Table 1 Fleiss's Kappa inter-annotator agreement score
Table 2 Shows examples of data annotation
Table 3 Shows the statistics for Marathi news dataset after preprocessing and data annotation

3.2 Feature Extraction

To train the model, supervised machine learning algorithms require a text document in the form of a feature vector. Feature extraction techniques reduce the length of the feature vector by transforming all of the features in a lower-dimensional feature vector. Unigram features are bag-of-words (BoW) features obtained by removing unnecessary spaces and noisy characters between two words.

3.3 Sentiment Classification

Experiment work is based on supervised machine learning algorithms such as logistic regression, Stochastic Gradient Decent (SGD), support vector machine (SVM), nearest neighbour, neural network, decision tree (DT), Naive Bayes (NB), and the proposed ensemble-based model.

Individual algorithms compose an ensemble-based sentiment analysis in order to develop a highly accurate predictive model that classifies Marathi news in terms of sentiment orientation. The ensemble classifier system uses the average predicted probability, which is a soft voting approach, to determine the sentiment orientation. Figure 1 shows sentiment classification approach for Marathi news.

Fig. 1 
figure 1

Shows sentiment classification approach

4 Experimental Evaluation

In the experiment, we focused on the three types of class problems: positive, neutral and negative. We collected Marathi news headlines from a variety of newspaper and channel websites. In addition, the Marathi news dataset is divided into three categories based on the sentiment expressed in the sentences. If the expressed opinion is positive, it is labelled as 1, neutral, 0, and negative, it is labelled as −1. For training and testing samples, the dataset is divided into 80:20 ratios and various preprocessing techniques, such as data cleaning, URL and Hashtag removal, extra blank spaces, punctuation mark removal, emoticons, transliteration of English words into Marathi, Stopword removal and lemmatization, are used on the dataset. In experimentation validation, we used k-fold cross validation with k = 5 and k = 10. A classification model can be evaluated using a variety of measures, with accuracy being one of the most straightforward. The number of correctly classified examples divided by the total number of examples is the definition of accuracy. Accuracy is useful, but it ignores the complexity of class imbalances and the different costs of false negatives and false positives. Following Table 4. Shows performance evaluation of individual classifier with k-fold validation.

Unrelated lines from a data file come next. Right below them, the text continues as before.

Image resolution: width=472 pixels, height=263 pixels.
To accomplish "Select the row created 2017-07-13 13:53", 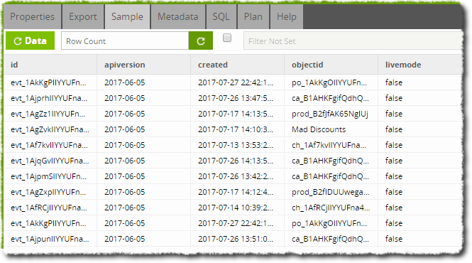I will (234, 145).
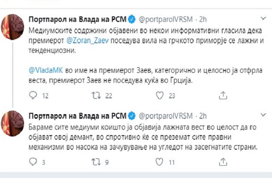
Task: Open the first tweet's author name Портпарол на Влада на РСМ
Action: [78, 19]
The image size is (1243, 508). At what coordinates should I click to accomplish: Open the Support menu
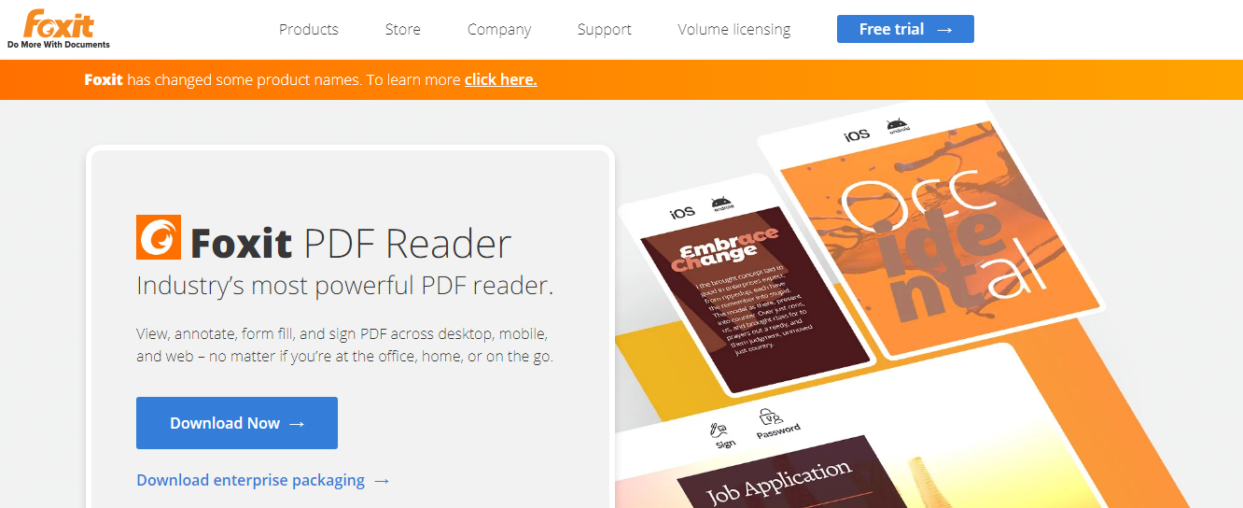click(605, 29)
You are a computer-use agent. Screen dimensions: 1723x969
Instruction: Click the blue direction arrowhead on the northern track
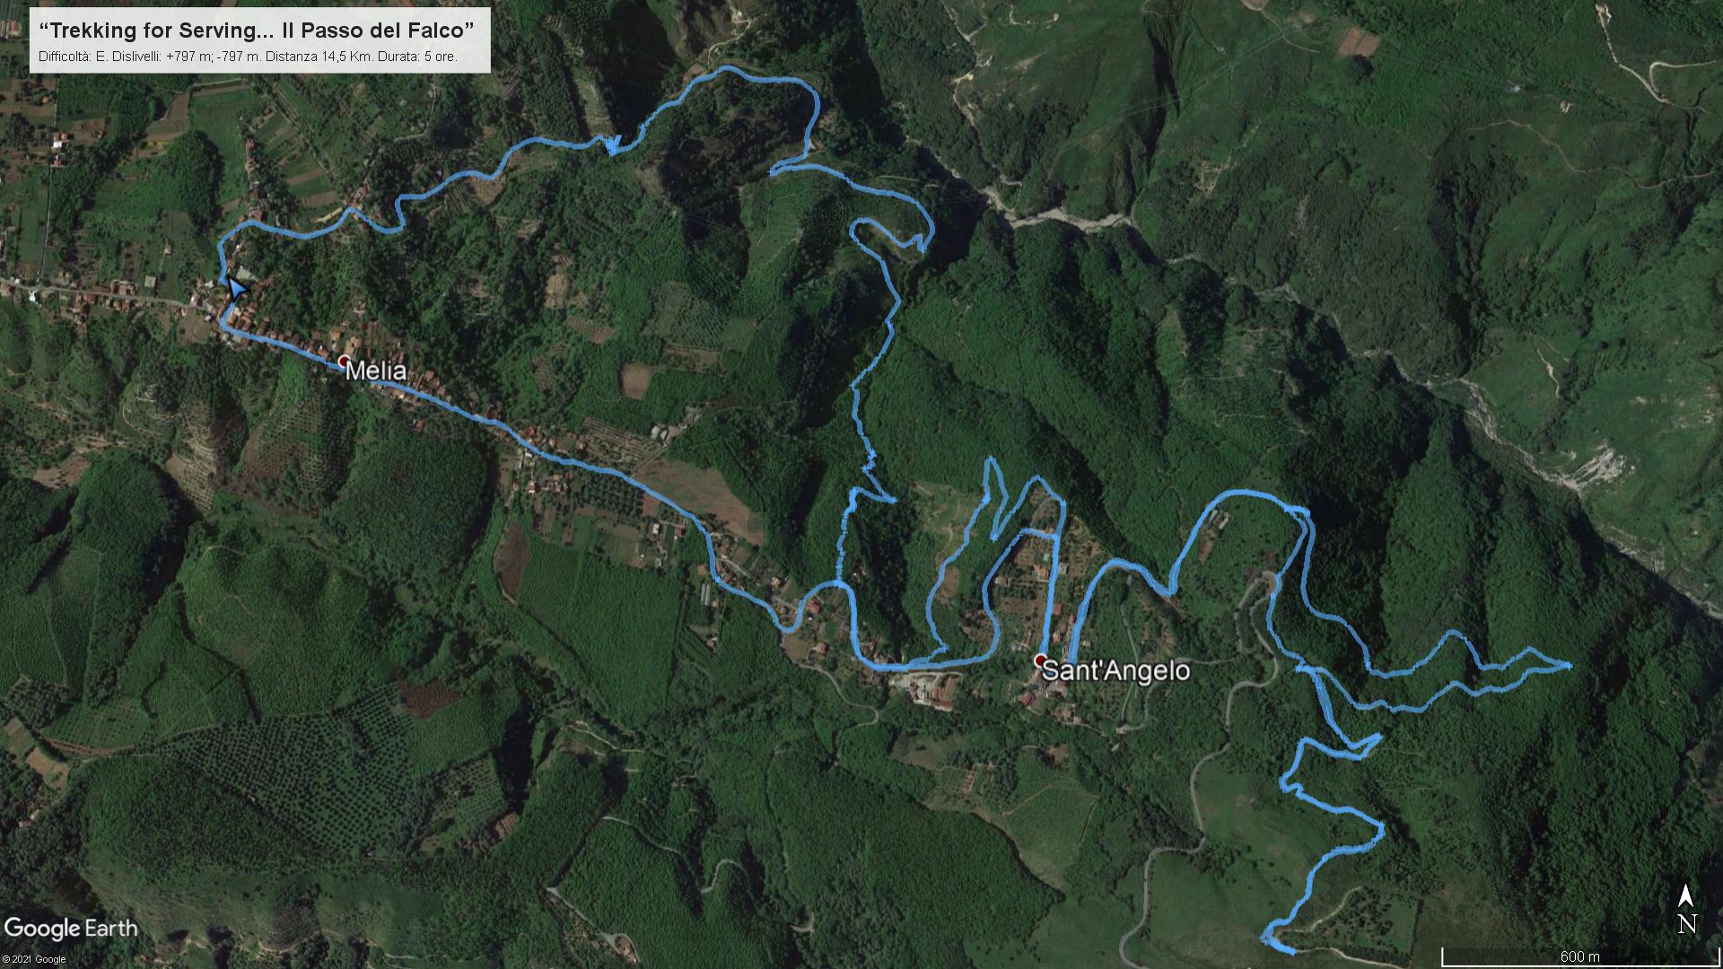click(x=615, y=144)
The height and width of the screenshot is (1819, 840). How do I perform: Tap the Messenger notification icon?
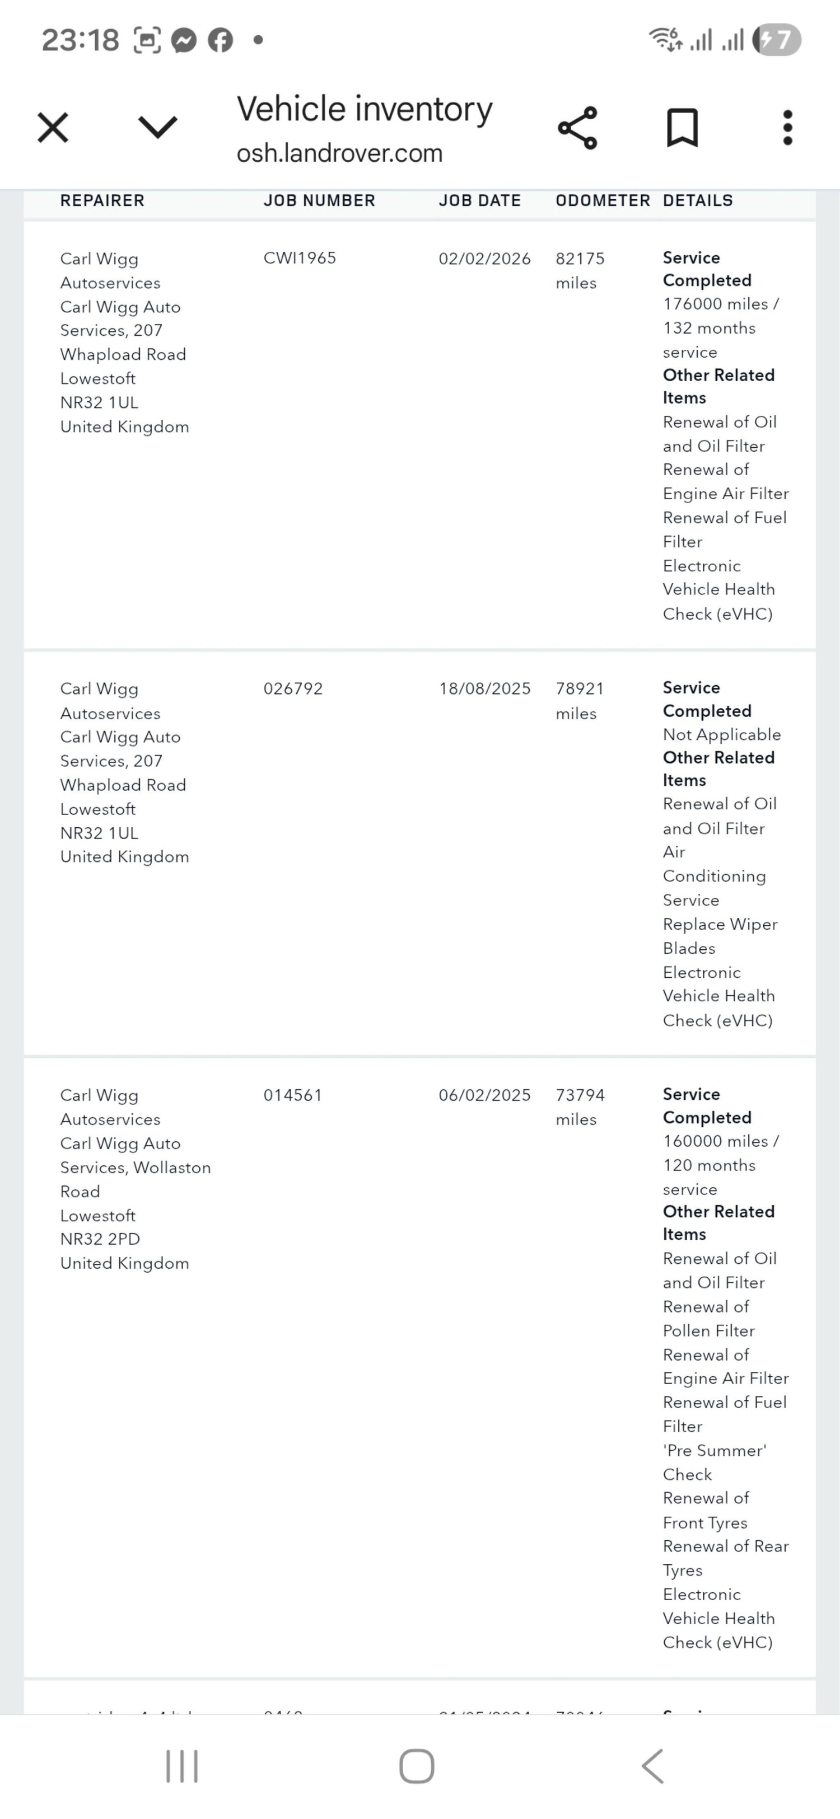click(x=184, y=40)
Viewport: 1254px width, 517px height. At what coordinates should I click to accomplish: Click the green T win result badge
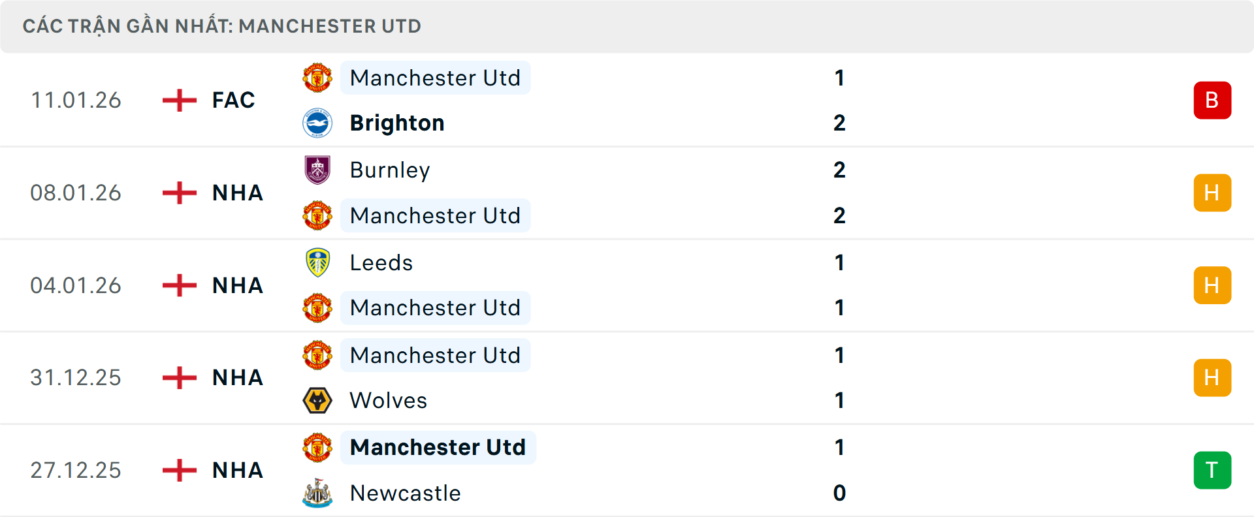(x=1212, y=470)
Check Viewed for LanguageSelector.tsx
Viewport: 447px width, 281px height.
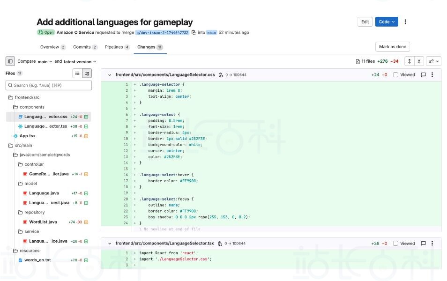(x=396, y=243)
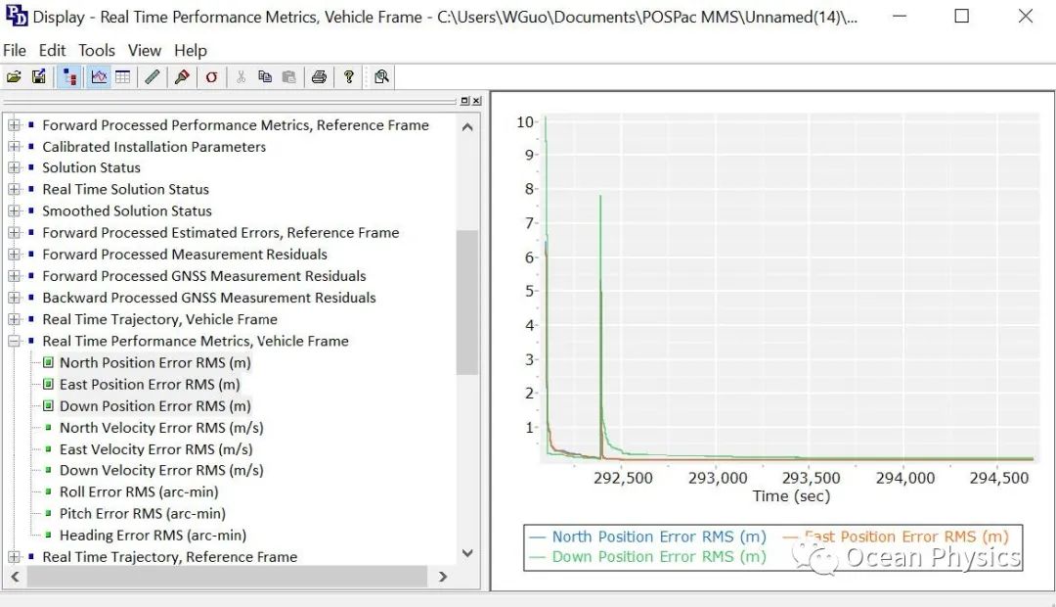The width and height of the screenshot is (1056, 607).
Task: Click the Print toolbar icon
Action: click(x=319, y=77)
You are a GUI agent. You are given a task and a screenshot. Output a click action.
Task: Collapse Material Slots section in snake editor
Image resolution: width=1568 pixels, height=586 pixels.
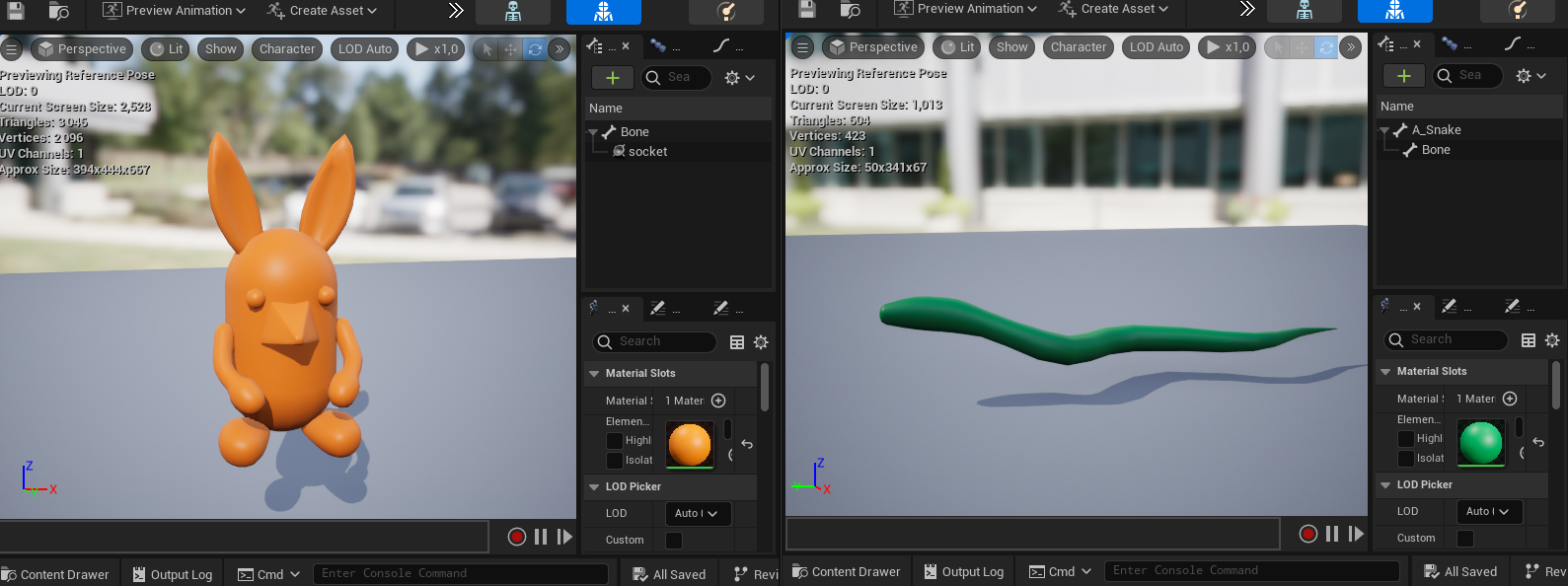click(1385, 372)
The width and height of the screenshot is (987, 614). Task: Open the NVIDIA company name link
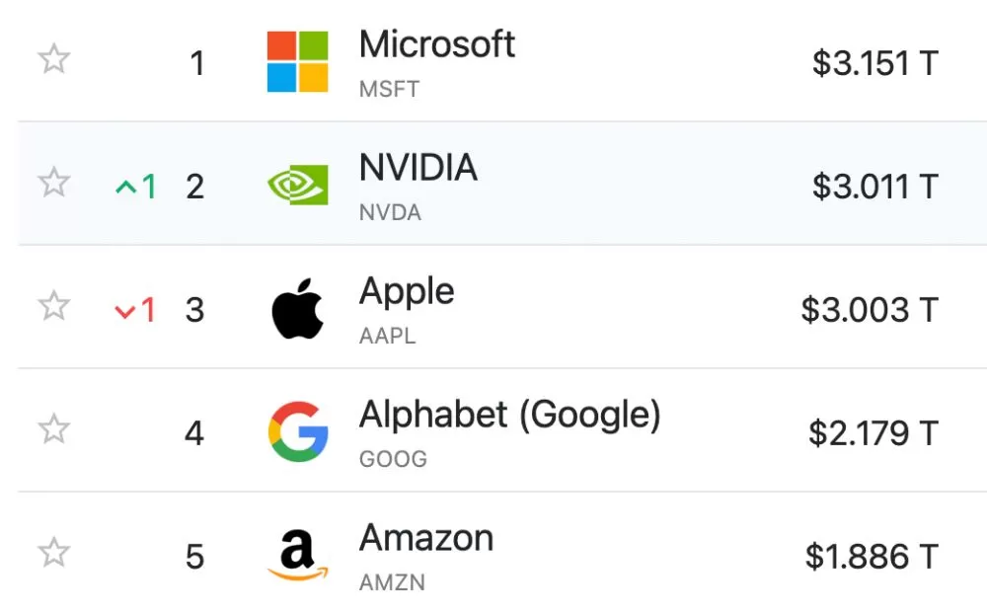click(x=418, y=168)
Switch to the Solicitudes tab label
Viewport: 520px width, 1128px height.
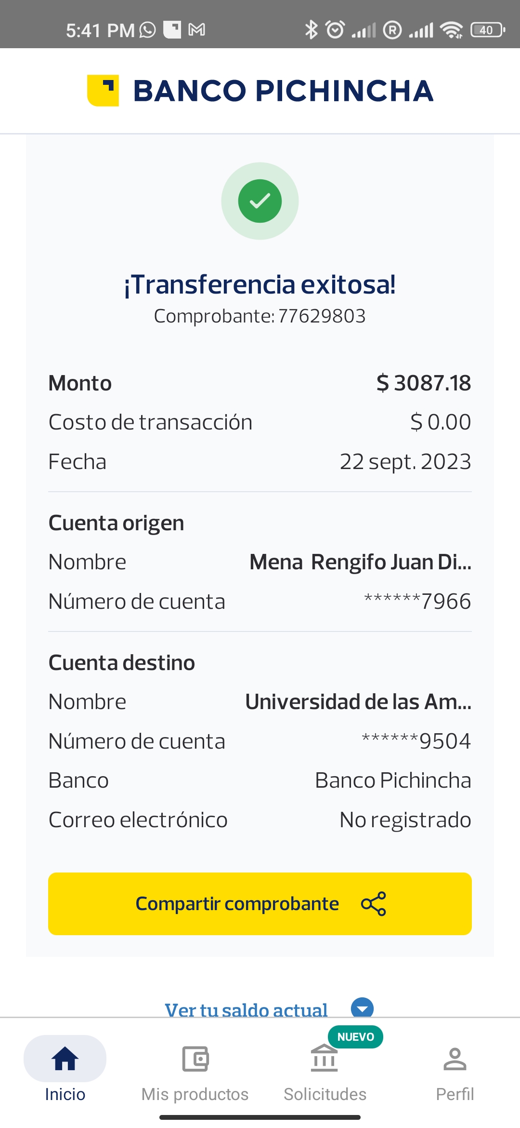point(325,1094)
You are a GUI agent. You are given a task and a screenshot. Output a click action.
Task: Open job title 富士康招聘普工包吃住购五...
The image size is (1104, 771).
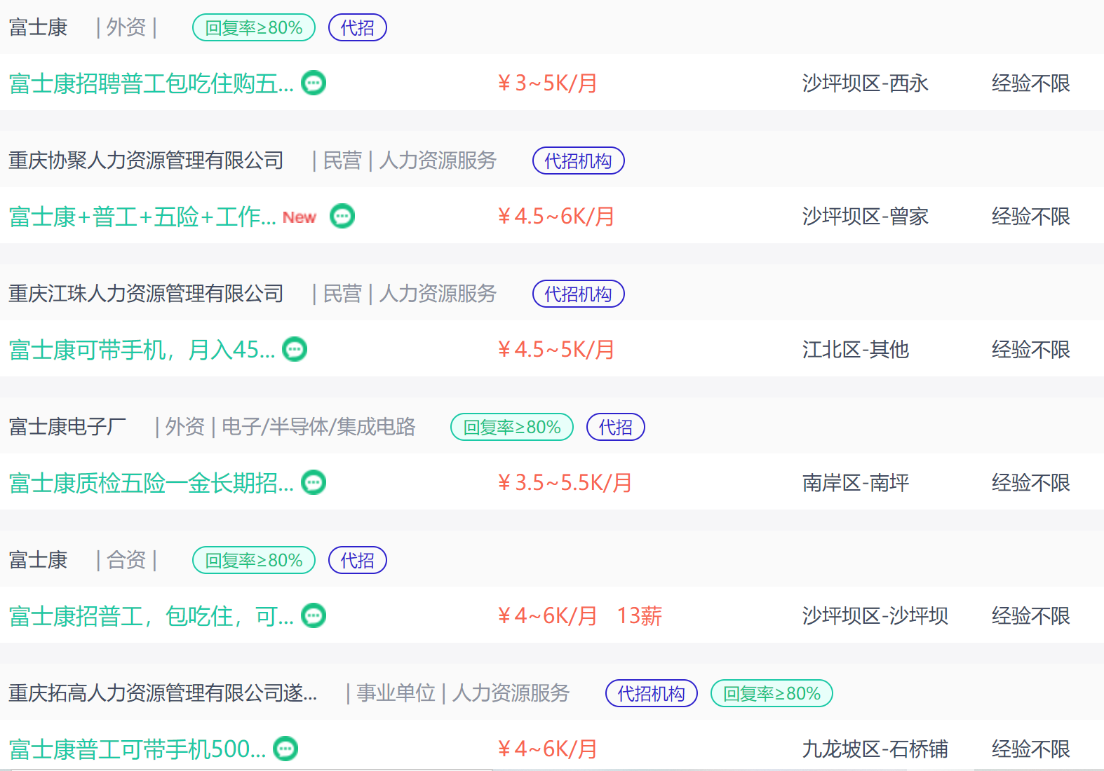[x=152, y=83]
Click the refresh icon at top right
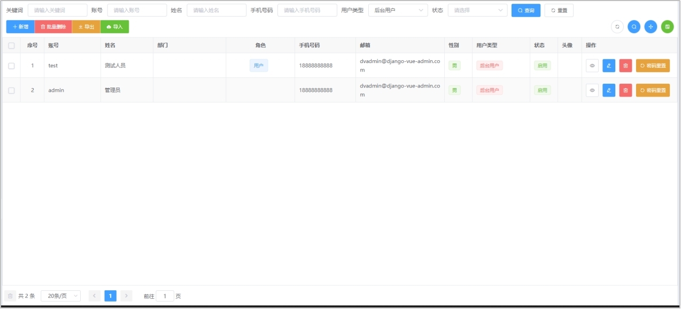This screenshot has height=309, width=681. click(617, 26)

Table 4  Shows performance evaluation of individual classifier with k-fold validation

We performed fivefold cross validation on training dataset, and obtained highest accuracy for ensemble classifier as 95.19%, and also performed tenfold cross validation on training dataset, and we obtained highest accuracy for ensemble classifier as 96.33% for all Marathi news dataset. Figures 2 and 3 shows performance evaluation of individual classifier with fivefold and tenfold validation.

Fig. 2 
figure 2

Shows performance evaluation of individual classifier with fivefold cross validation

Fig. 3
figure 3

Shows performance evaluation of individual classifier with tenfold cross validation

5 Conclusions and Future Work

This paper presents a baseline model for sentiment analysis in Marathi. We created an annotated dataset of Marathi news scraped from various newspaper/channel websites, and domain experts annotated Marathi news with positive, negative and neutral polarity. For sentiment analysis, we used machine learning models such as logistic regression, Stochastic Gradient Decent (SGD), support vector machine (SVM), nearest neighbour, neural network, decision tree (DT), Naive Bayes (NB) and the proposed ensemble-based model. The proposed ensemble classifier outperforms other classifiers in experiments, with an accuracy of 94.16% and an F-score of 97.02% for fivefold validation. In addition, the accuracy for tenfold validation is 95.07%, and the F-score is 96.93% and this dataset will be made available publicly for advancement in research.

In the future, we can create more domain-specific annotated lexical resources to expand resources for Indian languages, increase dataset size and implement using a deep learning-based model.